Après un constat global concernant le climat, la biodiversité ou la santé, les bonnes intentions sont affichées : « gérer la complexité », « aller vers plus de résilience » pour « bâtir un monde habitable respectueux du vivant » dans la LPPR, maîtriser et encadrer les risques, dans la loi de bioéthique et dans l’avis commun ICI.

Dans ces textes, face aux constats, les autorités scientifiques et politiques en France proposent une seule remédiation : la science… Traduisons : la techno-science. Pour guérir la planète et les Hommes, il faut développer : biotechnologies, biologie de synthèse, numérisation et intelligence artificielle (IA), géo-ingénierie, le tout bien protégé par des brevets. La recherche devrait conduire, par exemple, à une agriculture numérique et de précision, loin des savoirs faire et des savoirs être des paysans dont il n’est plus question. La prise en compte des causes des problèmes globaux, bien que citée, est totalement absente.

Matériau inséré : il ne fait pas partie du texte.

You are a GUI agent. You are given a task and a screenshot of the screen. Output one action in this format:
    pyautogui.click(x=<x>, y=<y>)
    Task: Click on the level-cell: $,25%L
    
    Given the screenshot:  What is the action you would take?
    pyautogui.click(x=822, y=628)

De même, dans la loi de bioéthique actuelle, il ne s’agit plus de « respecter des principes éthiques forts » comme écrit dans le rapport de la loi en 2011, mais de « réinterroger les principes de la bioéthique à l’aune des dernières évolutions scientifiques ».

Qu’importe si la numérisation du vivant ne modélise qu’une partie de celui-ci, les séquences d’ADN ou d’ARN ; qu’importe si l’IA et la robotisation appliquées au vivant réduisent celui-ci à un flux d’informations, il est indispensable d’acculturer les citoyens à la « rationalité scientifique » pour qu’ils « reprennent confiance en la science » (LPPR et avis de l’ICI). Il est question aussi de les faire « participer » à la construction de cette science et de former les journalistes [1].

En utilisant des arguments d’autorité, ces textes ont en commun d’imposer aux citoyens un avenir technologique : à nous de leur confronter notre esprit critique.